Like many pieces of technology, it is absolutely not necessary to understand completely how it works in order to use all of its functionality. That said, some explanation will help ensure you get the best from your device. First some terminology:
- Bell-Boy device - this is the device you have constructed or which has been constructed for you. In normal use it will be affixed to the side of the headstock (when the bell is down) in line with the gudgeon pins. It does not matter which side of the headstock the device is mounted on.
- IMU - this is a small chip on the Bell-Boy device's PCB. It has three electronic gyroscopes (each measuring rotational velocities in one of the three axes) and three accelerometers (measuring acceleration - again one for each of the three axes). The IMU used in the latest version of the Bell-Boy device uses a ICM20689 IC a successor to the very popular MPU6050.
- Raspberry Pi - this is the computing device that is at the heart of the Bell-Boy. It reads samples from the IMU, puts them through a mathematical process to obtain the angle of the bell, the rate at which it is rotating and accelerating and makes these available to a webserver also running on the Pi. The server pushes data to the user's browser that does some further processing and then displays the result on the screen.

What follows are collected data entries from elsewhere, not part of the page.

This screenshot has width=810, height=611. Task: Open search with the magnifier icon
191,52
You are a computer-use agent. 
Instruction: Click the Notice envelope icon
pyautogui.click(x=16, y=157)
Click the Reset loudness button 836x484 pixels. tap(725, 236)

The most important thing to appreciate first is that the IMU does not measure rope pull strength. All it can measure is the rate at which the bell is rotating and the acceleration that the bell is experiencing. This means that stronger pulls on heavier bells may register as being the same as weaker pulls on lighter bells. This has the disadvantage that there is no absolute measure of pull strength(*) but has the advantage of easier comparisons of bell handling techniques between bells of different weights.
(*) Actually, absolute pull strength could be directly calculated but that would require some quite detailed measurements of the bell system.

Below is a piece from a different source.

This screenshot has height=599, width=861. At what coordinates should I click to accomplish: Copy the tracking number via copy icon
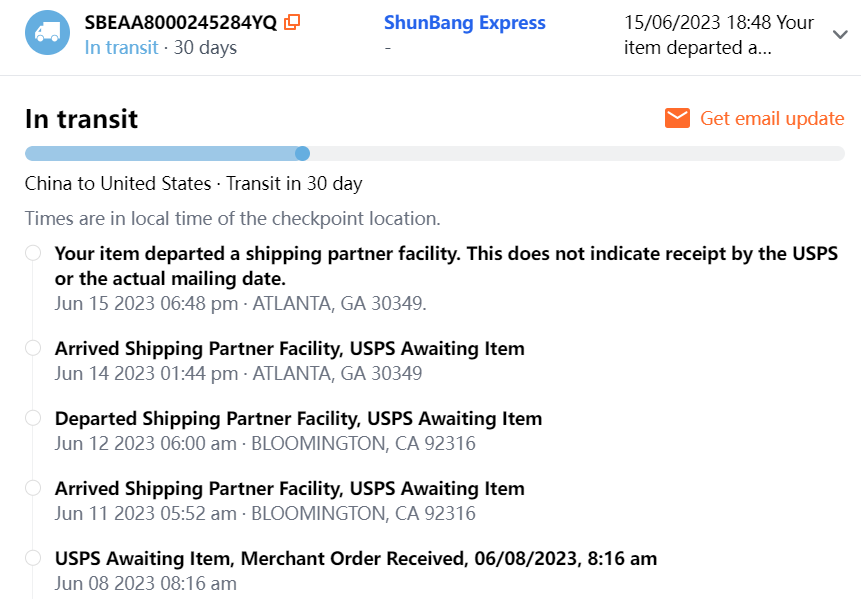click(292, 22)
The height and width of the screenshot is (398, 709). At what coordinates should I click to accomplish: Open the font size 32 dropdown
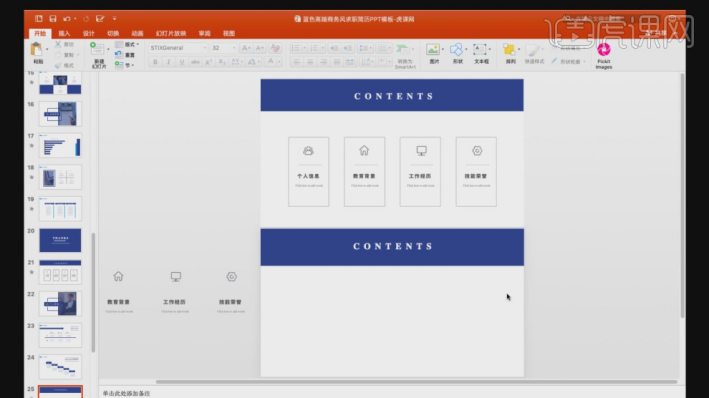pyautogui.click(x=223, y=47)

The raw measurements taken by the IMU are used to estimate the position (angle) of the bell. This estimation uses a mathematical algorithm and works out to be pretty accurate.
The measurements also have a large gravity component that has to be removed to show something that is more analogous to rope pull strength. To give you an idea of what we are dealing with, see this image:
This image shows a few strokes of the bell overlaid on each other. The angle of the bell is on the X axis (handstroke and backstroke are both plotted but you can't see the difference here because they are on top of each other). The Y axis is the rotational acceleration of the bell (which has had a small amount of smoothing applied). The red plot is the raw reading showing all acceleration. You will see that it is mostly a sine wave which is what you would expect for gravitational pull on a rotating system. The big spike at the extreme left of the plot is a stay bounce. The little red triangles close to the axis show where a strike is detected. The blue plot shows the result after the effect of gravity has been removed. It is mostly flat apart from two bumps (which are strike related) and the far left and right of the plot which shows an accelerative effect at start of handstroke (left and above the axis) and at start of backstroke (right and below the axis). These are what is of interest here as they are primarily caused by the pull on the rope (and also the weight of the rope).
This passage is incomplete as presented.